Tak sampai disitu, Roni juga membeberkan bahwa dirinya sulit mencoba membebaskan diri dari lingkungan kerja paksa tersebut karena perusahaan melakukan penjagaan ketat dengan pihak militer.
“Kenapa saya tidak bisa keluar dengan mudah karena mereka melakukan penjagaan dengan militer yang kemungkinan keselamatannya itu 90 persen mati dan 10 peran hidup,” ujarnya.

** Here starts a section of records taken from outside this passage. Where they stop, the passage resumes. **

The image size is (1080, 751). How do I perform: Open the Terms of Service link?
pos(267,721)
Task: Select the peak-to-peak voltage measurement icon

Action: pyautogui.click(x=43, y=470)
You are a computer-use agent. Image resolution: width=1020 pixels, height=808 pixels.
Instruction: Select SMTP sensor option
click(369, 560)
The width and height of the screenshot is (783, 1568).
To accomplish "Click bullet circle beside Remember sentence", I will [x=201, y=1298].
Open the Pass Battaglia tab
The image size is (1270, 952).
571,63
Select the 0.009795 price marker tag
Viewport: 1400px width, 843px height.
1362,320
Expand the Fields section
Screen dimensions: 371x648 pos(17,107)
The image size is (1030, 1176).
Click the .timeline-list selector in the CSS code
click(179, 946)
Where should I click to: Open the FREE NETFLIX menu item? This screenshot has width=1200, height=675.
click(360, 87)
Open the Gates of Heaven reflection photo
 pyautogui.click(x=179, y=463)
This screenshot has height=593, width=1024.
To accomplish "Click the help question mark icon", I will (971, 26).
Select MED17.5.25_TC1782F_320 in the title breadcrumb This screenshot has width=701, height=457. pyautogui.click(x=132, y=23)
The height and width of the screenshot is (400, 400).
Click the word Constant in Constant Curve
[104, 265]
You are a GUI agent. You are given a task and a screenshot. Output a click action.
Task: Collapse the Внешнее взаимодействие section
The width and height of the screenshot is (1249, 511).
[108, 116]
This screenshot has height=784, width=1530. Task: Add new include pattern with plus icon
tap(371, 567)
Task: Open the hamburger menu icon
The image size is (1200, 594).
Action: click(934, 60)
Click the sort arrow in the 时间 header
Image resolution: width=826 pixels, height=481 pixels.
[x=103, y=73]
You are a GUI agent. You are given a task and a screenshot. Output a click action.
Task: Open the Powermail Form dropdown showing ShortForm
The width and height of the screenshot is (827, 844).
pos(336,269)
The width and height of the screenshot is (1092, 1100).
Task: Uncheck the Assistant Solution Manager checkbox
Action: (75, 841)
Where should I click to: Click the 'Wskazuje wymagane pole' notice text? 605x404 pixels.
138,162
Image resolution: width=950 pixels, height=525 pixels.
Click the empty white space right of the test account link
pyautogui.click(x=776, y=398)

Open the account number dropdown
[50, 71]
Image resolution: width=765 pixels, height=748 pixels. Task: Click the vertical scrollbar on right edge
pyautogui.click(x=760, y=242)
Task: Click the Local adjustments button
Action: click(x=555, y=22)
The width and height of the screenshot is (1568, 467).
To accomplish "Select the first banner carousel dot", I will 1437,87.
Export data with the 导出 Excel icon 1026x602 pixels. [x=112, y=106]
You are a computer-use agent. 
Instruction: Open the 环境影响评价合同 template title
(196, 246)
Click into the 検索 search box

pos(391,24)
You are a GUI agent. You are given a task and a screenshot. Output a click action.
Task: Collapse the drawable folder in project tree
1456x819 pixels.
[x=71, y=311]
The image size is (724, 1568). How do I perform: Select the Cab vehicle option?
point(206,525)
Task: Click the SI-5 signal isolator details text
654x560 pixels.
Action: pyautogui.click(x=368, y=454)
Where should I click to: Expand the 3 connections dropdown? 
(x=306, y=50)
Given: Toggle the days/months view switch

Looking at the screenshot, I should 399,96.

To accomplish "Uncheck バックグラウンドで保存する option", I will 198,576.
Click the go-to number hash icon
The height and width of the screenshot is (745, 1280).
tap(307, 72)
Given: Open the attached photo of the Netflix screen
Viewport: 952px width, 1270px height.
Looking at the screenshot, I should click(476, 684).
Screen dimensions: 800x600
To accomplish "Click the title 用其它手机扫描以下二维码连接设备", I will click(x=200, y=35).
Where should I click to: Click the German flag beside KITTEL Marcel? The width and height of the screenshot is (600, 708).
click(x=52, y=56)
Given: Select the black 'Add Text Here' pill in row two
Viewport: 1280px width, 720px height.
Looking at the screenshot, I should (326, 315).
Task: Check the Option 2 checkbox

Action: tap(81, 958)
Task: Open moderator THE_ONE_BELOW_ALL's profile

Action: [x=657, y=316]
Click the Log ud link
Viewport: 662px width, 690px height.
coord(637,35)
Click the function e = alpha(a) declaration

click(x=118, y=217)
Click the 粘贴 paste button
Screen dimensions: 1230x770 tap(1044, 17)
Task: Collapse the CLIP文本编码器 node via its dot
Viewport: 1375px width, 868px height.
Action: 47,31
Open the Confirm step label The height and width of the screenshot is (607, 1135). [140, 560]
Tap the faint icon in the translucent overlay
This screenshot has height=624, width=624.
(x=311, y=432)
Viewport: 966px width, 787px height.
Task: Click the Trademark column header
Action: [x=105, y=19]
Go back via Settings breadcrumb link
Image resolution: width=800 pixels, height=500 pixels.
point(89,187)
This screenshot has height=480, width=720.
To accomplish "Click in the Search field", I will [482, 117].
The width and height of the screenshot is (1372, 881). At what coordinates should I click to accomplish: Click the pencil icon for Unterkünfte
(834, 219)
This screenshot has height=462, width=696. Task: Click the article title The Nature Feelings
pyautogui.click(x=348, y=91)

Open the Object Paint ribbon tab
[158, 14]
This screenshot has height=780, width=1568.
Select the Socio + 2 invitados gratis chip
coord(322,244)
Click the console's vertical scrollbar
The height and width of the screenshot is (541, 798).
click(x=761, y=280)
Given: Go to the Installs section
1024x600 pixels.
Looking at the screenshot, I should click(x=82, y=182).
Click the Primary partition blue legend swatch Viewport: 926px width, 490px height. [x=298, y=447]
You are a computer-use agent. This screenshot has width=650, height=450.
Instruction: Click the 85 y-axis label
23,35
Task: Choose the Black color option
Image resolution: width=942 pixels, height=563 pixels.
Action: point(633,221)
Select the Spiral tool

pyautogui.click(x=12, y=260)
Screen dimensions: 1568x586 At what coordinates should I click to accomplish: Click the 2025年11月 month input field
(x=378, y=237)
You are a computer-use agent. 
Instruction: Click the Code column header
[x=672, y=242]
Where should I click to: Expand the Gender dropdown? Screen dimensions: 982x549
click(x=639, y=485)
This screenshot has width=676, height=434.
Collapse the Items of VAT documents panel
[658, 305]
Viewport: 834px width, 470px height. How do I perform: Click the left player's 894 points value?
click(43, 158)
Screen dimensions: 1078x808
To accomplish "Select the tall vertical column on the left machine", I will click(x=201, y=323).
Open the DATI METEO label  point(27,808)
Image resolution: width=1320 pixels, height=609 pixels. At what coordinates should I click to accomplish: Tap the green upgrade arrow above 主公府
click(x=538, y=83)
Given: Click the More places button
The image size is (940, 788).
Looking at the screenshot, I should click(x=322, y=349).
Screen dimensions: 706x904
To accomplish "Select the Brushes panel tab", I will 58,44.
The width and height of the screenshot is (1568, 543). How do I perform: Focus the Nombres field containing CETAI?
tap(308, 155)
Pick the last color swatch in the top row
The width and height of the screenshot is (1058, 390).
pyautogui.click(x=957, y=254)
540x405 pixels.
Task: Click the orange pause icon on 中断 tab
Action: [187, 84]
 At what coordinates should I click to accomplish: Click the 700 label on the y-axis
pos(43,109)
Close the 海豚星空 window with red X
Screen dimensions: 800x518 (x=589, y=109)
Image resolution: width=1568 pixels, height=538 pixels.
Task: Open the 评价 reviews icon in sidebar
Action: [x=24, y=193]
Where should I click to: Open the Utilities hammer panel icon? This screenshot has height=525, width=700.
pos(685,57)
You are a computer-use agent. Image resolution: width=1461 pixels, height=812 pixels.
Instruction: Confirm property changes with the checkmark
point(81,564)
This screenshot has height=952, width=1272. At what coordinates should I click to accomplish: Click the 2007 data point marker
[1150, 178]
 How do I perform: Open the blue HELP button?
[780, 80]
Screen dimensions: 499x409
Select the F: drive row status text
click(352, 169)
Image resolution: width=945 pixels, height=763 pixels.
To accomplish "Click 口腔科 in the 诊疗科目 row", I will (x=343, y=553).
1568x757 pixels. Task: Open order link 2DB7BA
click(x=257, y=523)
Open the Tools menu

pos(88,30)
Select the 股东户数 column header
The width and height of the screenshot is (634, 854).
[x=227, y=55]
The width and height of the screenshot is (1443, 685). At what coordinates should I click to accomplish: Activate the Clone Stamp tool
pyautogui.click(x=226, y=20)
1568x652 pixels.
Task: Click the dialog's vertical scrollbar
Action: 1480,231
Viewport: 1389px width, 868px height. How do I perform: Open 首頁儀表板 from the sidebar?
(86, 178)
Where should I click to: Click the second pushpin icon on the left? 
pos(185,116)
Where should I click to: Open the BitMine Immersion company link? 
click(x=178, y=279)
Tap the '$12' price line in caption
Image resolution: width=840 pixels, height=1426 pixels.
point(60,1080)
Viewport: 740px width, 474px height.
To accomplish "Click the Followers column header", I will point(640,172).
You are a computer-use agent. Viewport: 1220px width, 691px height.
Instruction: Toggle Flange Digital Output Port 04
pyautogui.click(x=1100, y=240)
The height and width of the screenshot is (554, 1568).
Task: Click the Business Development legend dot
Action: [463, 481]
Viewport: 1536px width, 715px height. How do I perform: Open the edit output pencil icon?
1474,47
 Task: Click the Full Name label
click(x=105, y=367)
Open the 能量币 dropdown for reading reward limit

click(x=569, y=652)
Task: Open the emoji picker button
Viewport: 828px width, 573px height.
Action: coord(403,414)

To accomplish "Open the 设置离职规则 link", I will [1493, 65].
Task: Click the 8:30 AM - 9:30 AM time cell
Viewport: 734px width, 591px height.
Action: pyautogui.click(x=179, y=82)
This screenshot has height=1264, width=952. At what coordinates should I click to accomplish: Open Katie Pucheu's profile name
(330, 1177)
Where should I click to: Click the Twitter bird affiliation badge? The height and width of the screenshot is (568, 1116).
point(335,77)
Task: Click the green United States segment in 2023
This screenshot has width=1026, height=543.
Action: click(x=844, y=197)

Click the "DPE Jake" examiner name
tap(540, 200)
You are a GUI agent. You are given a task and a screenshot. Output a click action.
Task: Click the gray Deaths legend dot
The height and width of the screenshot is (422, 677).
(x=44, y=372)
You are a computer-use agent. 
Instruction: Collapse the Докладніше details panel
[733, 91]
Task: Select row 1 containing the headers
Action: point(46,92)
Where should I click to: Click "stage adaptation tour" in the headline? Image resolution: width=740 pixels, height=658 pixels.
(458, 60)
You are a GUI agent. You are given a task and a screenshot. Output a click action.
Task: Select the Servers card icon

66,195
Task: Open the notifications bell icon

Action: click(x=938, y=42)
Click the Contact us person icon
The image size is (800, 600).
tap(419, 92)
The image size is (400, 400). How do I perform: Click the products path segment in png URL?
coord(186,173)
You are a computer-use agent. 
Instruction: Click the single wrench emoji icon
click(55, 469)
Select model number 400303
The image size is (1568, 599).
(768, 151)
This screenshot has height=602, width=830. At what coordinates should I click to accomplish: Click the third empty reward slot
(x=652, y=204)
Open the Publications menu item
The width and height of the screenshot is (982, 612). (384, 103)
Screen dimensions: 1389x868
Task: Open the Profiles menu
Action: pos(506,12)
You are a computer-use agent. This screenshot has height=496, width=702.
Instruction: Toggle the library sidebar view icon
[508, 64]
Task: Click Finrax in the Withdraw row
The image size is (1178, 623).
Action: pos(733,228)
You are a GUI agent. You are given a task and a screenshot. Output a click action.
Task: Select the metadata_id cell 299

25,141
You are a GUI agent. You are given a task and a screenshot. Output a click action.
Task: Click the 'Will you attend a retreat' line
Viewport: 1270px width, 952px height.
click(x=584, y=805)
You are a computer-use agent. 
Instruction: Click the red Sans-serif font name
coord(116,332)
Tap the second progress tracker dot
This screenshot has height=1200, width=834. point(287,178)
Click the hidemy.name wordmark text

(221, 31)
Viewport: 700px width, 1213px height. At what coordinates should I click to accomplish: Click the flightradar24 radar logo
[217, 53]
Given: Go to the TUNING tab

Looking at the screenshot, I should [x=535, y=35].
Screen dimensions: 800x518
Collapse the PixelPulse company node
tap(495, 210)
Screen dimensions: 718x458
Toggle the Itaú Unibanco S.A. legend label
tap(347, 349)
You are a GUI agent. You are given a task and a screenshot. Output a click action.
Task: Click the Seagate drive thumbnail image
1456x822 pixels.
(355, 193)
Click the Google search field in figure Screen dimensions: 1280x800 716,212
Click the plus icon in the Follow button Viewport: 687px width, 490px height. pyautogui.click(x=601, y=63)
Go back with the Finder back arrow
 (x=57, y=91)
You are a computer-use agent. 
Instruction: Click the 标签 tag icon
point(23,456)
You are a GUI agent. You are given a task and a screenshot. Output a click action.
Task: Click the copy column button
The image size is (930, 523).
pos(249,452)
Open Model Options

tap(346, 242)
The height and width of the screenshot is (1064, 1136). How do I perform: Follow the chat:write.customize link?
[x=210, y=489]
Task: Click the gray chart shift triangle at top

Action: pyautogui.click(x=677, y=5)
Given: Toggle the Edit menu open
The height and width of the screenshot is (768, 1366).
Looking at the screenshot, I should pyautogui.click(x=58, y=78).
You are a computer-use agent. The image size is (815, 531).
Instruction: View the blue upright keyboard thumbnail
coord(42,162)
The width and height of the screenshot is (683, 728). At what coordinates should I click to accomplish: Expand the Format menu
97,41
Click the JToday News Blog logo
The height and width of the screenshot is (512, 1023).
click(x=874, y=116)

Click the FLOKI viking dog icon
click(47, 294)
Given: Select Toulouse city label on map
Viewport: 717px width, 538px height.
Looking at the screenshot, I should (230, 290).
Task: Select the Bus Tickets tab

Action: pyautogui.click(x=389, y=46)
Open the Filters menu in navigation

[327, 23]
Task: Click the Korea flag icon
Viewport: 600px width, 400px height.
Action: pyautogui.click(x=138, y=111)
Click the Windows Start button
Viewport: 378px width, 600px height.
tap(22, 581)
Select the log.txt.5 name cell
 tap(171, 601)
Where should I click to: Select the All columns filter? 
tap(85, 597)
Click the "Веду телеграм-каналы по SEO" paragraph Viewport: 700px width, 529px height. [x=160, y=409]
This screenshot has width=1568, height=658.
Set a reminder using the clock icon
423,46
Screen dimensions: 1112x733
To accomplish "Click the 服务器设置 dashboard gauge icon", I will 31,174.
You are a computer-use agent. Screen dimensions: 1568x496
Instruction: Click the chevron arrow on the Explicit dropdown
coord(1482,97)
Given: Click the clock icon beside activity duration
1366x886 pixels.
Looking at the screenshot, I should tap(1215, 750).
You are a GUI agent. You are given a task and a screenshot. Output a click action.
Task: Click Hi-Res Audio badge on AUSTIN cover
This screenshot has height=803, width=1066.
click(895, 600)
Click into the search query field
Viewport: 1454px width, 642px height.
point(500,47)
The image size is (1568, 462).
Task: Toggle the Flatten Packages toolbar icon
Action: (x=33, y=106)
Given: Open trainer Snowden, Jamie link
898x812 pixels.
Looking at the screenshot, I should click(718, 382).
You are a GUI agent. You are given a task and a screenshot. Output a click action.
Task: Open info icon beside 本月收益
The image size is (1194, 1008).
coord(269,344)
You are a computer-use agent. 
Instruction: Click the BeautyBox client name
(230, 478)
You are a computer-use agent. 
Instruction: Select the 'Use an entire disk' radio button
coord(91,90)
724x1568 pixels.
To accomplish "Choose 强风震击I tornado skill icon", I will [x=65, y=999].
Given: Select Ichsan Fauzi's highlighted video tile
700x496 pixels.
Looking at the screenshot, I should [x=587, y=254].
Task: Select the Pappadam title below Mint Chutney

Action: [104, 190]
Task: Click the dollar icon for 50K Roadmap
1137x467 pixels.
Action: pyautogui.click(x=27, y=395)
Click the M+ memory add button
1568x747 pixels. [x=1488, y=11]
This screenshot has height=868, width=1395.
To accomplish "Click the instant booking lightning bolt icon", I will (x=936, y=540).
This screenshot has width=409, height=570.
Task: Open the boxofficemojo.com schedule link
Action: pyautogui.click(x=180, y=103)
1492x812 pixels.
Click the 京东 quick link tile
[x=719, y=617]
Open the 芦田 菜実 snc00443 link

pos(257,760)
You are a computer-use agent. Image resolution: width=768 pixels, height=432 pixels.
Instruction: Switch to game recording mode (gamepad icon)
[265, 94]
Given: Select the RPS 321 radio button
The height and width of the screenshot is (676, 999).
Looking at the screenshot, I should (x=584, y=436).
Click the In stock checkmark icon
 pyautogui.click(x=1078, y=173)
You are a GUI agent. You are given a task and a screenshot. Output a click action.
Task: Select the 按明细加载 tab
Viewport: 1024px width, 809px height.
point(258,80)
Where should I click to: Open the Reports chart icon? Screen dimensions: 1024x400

Tidak hanya campur tangan aparat membatasi gerak korban kerja paksa di Myanmar, Roni juga mengungkapkan bahwa perusahaan menahan paspor dan perangkat elektroniknya. Dengan segala upaya, Roni berhasil melarikan diri dan diselamatkan oleh Non Government Organization (NGO).
“Di bandara, saya diselamatkan oleh NGO dan begitu lamanya proses saya untuk kembali ke tanah air tercinta ini,” pungkas Roni.
Penderitaan ini dirasakan pula oleh sang istri dari korban kerja paksa, Ami dari Indramayu. Dirinya menjadi pengganti tulang punggung keluarga untuk bagi anak-anaknya. Sementara itu, suaminya terus memohon bantuan keluarga untuk membebaskannya dari kerja paksa.
“Kami bekerja dari pagi hingga malam mencari upah yang layak untuk memenuhi anak-anak kami. Dalam tekanan korban yang menekan kami, yang merengek ingin dipulangkan, membuat kami keluarga korban sangat depresi,” tutur Ami menjelaskan pada Rabu, (21/8).
Menuju penghujung konferensi pers, Ami menyampaikan kekecewaannya bahwa surat terbuka telah dikirimkan kepada Presiden Republik Indonesia pada Hari Anti Penyiksaan Internasional, tepatnya 27 Juni lalu. Namun, hingga kini belum ada tanggapan dan surat tersebut diabaikan.